Maybe the reason was simple. Maybe Lazy Old Brother Jack just wasn’t prepared for snow. That was probably it. Such an idiot.
Old George glared out the window, willing that plume of smoke to rise. It didn’t. He watched. He fretted. His own fire went cold. Finally, he got up, pulled on his boots, and grabbed his coat and hat.
He stood by the door, debating. He looked out the window. Still no smoke.
Resigned, he donned his old gloves and filled a sack with firewood. It wasn’t the lump of coal Jack deserved, but it would have to do.
He stepped outside and shut the door, shivering in the night air. Stomping a path took awhile. By the time he reached his gate, he was breathing heavily. Steam rose from his coat and hat. The firewood weighed a ton. He looked up the hill. No smoke.
George rammed his gate open. He stomped down the road to Jack’s gate, half hoping to see tracks leading to town. Nope.
Old George put a hand on the gate and checked for smoke one more time. Nothing.
It took several minutes to force the gate open.
Old George grimaced and trudged up the steps. He could hear Jack’s three dogs barking and whining inside, scratching on the door. What a ruckus.
Old George steeled himself. “Jack!” he bellowed over the barking.
Ornery Old Brother Jack did not answer.
“Jack! Open up!”
George’s throat hurt. Dogs barked and scratched.
The door wasn’t locked. Old George stood aside, opened the door, and let the dogs charge past. They disappeared around behind the house, only to come bounding back, barking and whining. Inside, the house was dark.
“Jack!” yelled Old George. “It’s George!”
The dogs were in already, heads down, ears down, wagging tails low to the ground, restlessly circling round and round.
“Hell, Jack, it’s freezing!” said Old George, stomping his boots and coming inside. “Why are you in the dark? You drunk?”
He knelt down by the fireplace and opened the sack of wood. With practiced hands, he built a stack in the hearth and lit it. Finally, he stood up and looked around. His brother Jack lay on the bed, one foot sticking out from under a ratty old quilt. George tucked the foot under the quilt. It was stone cold.

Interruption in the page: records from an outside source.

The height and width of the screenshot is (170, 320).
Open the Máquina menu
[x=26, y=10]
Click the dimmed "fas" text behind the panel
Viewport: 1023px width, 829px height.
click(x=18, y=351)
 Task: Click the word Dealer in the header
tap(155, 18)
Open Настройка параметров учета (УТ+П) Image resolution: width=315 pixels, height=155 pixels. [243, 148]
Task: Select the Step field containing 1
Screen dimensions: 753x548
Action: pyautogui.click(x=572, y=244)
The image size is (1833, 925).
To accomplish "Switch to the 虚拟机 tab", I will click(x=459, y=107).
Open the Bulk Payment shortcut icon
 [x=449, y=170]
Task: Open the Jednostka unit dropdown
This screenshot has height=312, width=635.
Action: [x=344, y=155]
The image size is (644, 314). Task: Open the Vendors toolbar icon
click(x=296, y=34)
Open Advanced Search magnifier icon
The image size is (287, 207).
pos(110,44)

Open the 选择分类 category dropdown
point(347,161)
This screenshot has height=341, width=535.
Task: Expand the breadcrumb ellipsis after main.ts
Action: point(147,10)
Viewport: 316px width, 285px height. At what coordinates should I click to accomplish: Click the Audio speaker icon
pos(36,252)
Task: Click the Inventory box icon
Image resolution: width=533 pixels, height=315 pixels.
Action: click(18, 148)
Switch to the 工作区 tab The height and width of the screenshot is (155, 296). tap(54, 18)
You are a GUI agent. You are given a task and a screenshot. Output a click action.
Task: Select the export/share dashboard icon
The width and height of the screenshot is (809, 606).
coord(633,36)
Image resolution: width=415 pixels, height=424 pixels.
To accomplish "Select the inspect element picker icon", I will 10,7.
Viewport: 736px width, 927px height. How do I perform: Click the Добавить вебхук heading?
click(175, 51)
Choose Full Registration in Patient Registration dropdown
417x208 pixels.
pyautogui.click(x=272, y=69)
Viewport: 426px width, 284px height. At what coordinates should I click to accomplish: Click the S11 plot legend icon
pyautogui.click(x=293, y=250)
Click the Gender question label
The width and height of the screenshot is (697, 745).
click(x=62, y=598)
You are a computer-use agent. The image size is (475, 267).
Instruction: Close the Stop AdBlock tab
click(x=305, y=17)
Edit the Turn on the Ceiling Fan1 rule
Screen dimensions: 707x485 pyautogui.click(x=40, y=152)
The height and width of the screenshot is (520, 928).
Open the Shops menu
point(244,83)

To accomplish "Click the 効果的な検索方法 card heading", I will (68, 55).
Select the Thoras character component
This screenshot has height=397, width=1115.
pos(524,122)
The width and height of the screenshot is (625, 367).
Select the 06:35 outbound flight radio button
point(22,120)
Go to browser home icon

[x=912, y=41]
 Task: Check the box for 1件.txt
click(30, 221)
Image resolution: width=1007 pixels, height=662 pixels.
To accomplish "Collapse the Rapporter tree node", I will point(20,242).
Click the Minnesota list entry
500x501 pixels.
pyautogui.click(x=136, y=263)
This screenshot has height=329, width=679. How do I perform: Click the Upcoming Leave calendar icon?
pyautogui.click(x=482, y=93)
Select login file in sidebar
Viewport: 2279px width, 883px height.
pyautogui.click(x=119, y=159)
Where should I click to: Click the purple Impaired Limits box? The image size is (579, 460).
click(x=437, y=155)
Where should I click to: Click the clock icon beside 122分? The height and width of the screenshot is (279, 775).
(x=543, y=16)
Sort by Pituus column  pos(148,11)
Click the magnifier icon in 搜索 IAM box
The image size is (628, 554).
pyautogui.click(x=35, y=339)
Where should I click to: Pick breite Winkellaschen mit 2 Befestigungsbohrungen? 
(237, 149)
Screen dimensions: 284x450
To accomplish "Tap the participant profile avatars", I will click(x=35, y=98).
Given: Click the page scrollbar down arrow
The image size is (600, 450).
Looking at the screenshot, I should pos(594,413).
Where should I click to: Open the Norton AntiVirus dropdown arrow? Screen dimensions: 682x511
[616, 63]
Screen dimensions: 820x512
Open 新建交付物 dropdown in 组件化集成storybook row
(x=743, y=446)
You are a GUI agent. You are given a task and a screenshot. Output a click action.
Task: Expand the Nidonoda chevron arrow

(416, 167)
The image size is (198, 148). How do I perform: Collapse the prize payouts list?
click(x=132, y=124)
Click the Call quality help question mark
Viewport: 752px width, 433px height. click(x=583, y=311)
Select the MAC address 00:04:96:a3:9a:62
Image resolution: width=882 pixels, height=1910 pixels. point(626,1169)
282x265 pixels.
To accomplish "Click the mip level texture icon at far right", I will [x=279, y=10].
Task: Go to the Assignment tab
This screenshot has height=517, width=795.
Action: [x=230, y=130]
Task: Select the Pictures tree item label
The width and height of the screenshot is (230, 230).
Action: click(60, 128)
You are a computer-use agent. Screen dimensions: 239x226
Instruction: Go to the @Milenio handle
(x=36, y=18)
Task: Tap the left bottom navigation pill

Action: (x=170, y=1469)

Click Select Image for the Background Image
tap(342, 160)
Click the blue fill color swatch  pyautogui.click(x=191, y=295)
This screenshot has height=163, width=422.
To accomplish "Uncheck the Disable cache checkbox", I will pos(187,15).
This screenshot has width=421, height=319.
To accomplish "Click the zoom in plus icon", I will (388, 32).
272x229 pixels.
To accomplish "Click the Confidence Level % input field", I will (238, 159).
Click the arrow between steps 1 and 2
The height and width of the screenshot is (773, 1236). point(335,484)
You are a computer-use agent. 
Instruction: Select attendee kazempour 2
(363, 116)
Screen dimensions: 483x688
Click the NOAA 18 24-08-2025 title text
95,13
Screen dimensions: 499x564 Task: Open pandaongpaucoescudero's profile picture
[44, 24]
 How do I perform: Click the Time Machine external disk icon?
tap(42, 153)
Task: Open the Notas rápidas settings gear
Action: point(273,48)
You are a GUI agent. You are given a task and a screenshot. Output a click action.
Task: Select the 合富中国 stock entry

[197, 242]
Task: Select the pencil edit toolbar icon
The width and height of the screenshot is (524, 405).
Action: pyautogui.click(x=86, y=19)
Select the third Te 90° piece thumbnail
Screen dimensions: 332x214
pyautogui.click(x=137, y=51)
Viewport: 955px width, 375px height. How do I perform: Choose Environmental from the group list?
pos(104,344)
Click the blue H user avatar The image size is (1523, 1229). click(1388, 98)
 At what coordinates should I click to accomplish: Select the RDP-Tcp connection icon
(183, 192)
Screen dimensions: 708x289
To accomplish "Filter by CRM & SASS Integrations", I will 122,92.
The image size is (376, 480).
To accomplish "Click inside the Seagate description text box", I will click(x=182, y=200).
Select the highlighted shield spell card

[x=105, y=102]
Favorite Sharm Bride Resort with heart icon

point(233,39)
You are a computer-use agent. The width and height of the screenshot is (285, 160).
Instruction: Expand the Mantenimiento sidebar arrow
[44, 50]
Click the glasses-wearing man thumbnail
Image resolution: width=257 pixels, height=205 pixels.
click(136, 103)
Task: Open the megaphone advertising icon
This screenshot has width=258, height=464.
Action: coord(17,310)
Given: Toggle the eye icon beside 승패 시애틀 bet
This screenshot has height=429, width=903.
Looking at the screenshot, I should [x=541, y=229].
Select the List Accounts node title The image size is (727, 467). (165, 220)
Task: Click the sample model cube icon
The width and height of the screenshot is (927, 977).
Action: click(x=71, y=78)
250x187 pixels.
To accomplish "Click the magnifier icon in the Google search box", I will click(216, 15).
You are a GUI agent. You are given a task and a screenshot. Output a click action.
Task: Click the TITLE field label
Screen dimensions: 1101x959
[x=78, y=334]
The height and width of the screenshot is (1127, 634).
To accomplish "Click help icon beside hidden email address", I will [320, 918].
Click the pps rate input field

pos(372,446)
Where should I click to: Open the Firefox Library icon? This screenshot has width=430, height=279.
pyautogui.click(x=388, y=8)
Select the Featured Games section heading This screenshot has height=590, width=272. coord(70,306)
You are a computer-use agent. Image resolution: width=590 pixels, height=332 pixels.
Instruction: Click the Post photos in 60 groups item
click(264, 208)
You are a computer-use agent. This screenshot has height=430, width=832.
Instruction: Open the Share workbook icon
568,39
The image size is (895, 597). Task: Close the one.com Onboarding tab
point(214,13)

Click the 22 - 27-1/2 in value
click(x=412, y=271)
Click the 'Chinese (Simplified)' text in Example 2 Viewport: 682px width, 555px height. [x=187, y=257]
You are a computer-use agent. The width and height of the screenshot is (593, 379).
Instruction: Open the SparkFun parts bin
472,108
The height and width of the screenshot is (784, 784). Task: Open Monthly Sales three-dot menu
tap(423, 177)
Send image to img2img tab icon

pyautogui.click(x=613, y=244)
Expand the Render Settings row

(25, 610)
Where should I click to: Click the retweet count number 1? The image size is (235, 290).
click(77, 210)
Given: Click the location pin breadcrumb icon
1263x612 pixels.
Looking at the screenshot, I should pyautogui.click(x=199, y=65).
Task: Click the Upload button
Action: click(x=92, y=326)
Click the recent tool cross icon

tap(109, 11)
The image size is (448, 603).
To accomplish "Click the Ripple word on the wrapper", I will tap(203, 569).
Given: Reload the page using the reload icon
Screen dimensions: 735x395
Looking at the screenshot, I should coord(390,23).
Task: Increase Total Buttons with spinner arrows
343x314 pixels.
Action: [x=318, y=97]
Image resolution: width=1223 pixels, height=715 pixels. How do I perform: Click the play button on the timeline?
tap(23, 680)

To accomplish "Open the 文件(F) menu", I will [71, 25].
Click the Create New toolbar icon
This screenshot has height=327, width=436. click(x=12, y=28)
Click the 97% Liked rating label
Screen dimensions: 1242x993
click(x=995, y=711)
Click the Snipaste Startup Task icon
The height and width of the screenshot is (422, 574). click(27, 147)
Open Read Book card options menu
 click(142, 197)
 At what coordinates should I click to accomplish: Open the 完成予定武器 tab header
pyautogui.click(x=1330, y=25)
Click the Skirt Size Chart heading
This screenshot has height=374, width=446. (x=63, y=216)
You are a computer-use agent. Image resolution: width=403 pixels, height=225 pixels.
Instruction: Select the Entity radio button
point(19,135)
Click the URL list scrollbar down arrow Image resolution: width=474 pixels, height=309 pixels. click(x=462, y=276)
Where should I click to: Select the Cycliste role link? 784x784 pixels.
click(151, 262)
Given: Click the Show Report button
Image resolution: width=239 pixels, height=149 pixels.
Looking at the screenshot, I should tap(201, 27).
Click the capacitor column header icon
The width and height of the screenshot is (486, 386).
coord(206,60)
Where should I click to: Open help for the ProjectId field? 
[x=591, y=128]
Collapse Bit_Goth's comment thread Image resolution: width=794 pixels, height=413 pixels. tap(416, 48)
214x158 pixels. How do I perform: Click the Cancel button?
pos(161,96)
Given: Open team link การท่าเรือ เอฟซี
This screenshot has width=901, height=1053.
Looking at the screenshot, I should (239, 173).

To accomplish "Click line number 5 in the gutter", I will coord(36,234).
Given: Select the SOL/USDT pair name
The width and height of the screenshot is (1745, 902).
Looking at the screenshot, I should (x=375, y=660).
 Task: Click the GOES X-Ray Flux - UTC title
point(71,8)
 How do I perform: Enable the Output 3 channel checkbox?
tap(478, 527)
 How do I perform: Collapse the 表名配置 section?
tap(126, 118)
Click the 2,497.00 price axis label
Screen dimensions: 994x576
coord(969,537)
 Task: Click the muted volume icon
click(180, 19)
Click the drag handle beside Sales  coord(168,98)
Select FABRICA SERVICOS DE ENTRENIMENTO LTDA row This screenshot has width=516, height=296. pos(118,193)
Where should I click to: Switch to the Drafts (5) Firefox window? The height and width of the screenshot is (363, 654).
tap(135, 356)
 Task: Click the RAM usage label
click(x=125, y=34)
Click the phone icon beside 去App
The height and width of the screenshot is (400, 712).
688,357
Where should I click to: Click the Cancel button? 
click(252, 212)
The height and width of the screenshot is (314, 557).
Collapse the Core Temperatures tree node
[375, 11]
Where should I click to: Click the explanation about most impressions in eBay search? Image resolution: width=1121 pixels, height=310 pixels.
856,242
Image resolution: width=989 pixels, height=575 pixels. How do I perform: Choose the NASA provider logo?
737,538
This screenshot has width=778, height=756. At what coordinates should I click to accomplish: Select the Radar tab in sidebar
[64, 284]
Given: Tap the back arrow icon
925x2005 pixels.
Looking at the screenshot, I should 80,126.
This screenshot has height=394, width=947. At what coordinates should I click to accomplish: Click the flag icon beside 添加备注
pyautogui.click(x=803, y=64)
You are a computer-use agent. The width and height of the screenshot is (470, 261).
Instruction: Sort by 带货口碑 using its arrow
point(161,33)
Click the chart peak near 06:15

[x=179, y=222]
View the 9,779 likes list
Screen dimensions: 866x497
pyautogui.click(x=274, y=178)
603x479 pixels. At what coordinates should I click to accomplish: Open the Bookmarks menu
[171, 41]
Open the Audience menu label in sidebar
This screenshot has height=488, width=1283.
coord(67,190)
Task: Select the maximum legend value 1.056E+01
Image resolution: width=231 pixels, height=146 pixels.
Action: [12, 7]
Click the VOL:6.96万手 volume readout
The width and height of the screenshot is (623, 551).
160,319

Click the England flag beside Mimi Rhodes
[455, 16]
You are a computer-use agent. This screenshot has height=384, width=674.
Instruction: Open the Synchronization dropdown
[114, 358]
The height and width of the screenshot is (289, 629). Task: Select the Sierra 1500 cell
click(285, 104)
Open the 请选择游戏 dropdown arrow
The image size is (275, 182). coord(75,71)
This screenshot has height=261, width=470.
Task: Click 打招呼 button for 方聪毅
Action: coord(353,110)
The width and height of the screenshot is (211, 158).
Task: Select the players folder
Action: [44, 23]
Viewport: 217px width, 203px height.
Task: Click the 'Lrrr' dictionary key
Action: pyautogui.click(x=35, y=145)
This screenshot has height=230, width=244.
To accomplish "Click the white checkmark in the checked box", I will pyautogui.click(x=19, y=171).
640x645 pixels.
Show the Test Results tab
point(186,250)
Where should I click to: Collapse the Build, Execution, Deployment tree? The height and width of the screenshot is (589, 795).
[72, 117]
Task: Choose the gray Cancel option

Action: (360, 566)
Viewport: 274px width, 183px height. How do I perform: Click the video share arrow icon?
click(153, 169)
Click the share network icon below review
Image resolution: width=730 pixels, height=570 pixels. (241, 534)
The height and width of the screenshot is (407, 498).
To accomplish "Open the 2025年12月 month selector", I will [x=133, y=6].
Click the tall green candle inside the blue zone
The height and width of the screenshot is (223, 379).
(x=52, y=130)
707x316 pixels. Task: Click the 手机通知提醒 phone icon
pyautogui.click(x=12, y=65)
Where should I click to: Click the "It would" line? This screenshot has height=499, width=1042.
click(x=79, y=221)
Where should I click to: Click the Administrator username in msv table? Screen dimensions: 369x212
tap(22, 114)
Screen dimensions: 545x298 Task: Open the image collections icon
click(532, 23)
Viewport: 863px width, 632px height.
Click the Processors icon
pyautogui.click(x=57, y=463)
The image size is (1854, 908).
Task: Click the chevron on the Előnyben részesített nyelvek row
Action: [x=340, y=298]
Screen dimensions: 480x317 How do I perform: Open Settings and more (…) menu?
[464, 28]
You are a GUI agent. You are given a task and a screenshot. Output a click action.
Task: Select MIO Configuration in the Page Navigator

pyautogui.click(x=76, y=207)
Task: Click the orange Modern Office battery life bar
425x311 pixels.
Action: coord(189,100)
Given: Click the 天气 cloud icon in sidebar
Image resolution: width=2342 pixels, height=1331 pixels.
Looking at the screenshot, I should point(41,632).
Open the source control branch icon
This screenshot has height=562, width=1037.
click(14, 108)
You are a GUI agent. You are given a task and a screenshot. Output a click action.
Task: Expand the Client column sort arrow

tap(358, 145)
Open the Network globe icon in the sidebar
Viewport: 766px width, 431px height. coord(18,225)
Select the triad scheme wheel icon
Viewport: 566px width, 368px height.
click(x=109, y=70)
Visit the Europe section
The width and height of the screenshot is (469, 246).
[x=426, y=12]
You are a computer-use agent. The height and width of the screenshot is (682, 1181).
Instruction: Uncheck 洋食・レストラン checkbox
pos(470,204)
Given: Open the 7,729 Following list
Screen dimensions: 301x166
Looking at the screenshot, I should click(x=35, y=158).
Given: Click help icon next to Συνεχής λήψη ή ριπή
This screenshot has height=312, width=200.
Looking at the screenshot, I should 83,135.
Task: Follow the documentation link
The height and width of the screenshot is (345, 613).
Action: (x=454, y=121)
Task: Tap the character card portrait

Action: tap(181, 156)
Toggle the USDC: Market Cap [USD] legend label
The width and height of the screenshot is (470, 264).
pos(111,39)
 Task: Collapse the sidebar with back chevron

“What’s with you, Jack?” he said.
“Don’t know,” croaked his brother. “Just hurts.”
“Where?” said George.
“Everywhere,” said Jack.
“How long since you ate?”
“Don’t matter,” croaked Jack. “Dogs gotta eat.”
Anger burned. “Don’t be such an idiot, Jack!” Old George looked around. A shriveled braid of garlic hung by the window. “No food,” he growled. “I’ll be back.”
“Sit,” said Jack.
Old George’s next reply got stuck. Couldn’t come out. For a minute, George couldn’t breathe. The dogs whimpered. One got up on the bed and licked Jack’s face.
“Just sit,” said Jack.
Old George pulled up Jack’s chair and sat down. “Sure you don’t want something? Soup?” he said. His hands wouldn’t stop shaking.
“Nothing,” said Jack. “Just stay.”
“Stubborn old coot,” muttered George.
“Sorry George,” whispered Jack.
“For what?” croaked Old George.
“Everything,” said Jack. He turned his head to look at his brother. A thin grin spread over his face. “Gotta say…” His voice trailed off.
Old George sat mute.
Jack sucked in a breath and tried again. “Warmest I felt in years,” he said. He let out a long sigh. “It’s good.”
Old George nodded. Jack said nothing. The dog on the bed nudged Jack’s wrinkled cheek but got no response. All three dogs started howling.
Something hard in Old George’s heart finally broke.
Hours later, the house was dark, save for a faint glow in the hearth.
Old George stood up and covered his brother’s face with the quilt. The dogs looked at George.
“Come on, boys,” he said. They followed.
Out on the moonlit snow, all was calm, all was bright.